Head and neck squamous cell carcinoma (HNSCC) is the second main upper respiratory tract tumor following lung cancer by incidence and mortality. The overall survival rate has remained unchanged at approximately 35–70% over the past several decades despite advancements in diagnosis and treatment. It is mainly caused by uncontrolled recurrence and local lymph node metastasis . Thus, there is a demand for the development of new therapeutic targets for HNSCC, taking advantage of the disease’s unique qualities.
Traditionally, tumor invasion and metastasis are known to mainly depend on angiogenesis/vasculogenesis. However, the results of studies in HNSCC associating microvessel density and various clinicopathological parameters and/or outcome are still inconclusive . Vasculogenic mimicry (VM) is a new type of blood supplement. It is independent of angiogenesis. VM was constructed by highly invasive and genetically dysregulated tumor cells with a pluripotent embryonic-like genotype . Such tumor cells facilitate plasticity to gain the capability to participate in neovascularization processes combined with extracellular matrix remodeling. Ultimately, a fluid-conducting, matrix-rich meshwork is constructed . It has been earlier described in some mesenchymal tumors  and now spread to epithelial carcinomas [4, 6]. VM in synoviosarcoma, rhabdomyosarcoma, and hepatocellular carcinoma has been reported by the authors’ laboratory and collaborators in recent years [7, 8]. Tumors that exhibit VM are related to more aggressive biology and increased tumor-related mortality . We previously identified that VM existed in laryngeal squamous cell carcinoma (LSCC) and contributed to the progression by promoting lymph node metastasis, which was an independent predictor of a poor prognosis of LSCC . However, the pathway through which VM impacts tumor biology remains unclear. Therefore, it is necessary to declare the important biomarkers of VM in HNSCC.

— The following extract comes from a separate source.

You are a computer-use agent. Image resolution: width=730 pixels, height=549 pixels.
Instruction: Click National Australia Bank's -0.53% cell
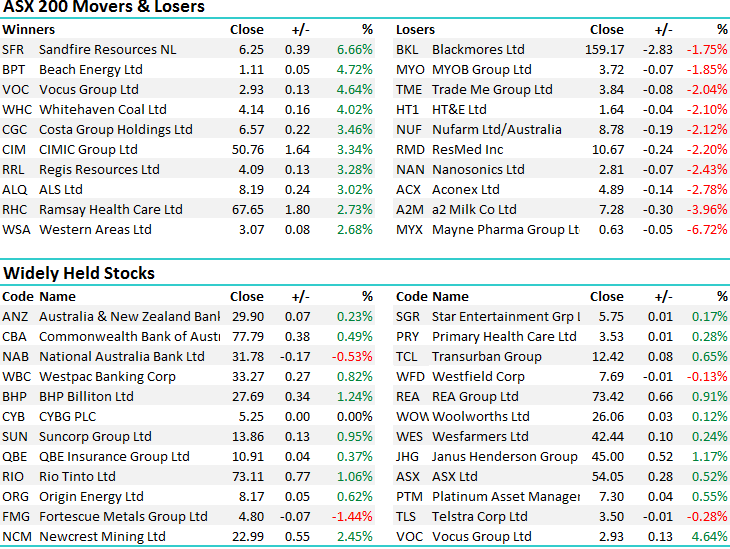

EphA2, an embryonic phenotype, has been confirmed as a key factor promoting VM formation through cell plasticity  in melanoma. Wang et al.  have demonstrated its application in ovarian cancer by interaction with VEGF-a. However, roles of VM might be variable in different tumors. And whether it plays a specific role in HNSCC remains to be investigated.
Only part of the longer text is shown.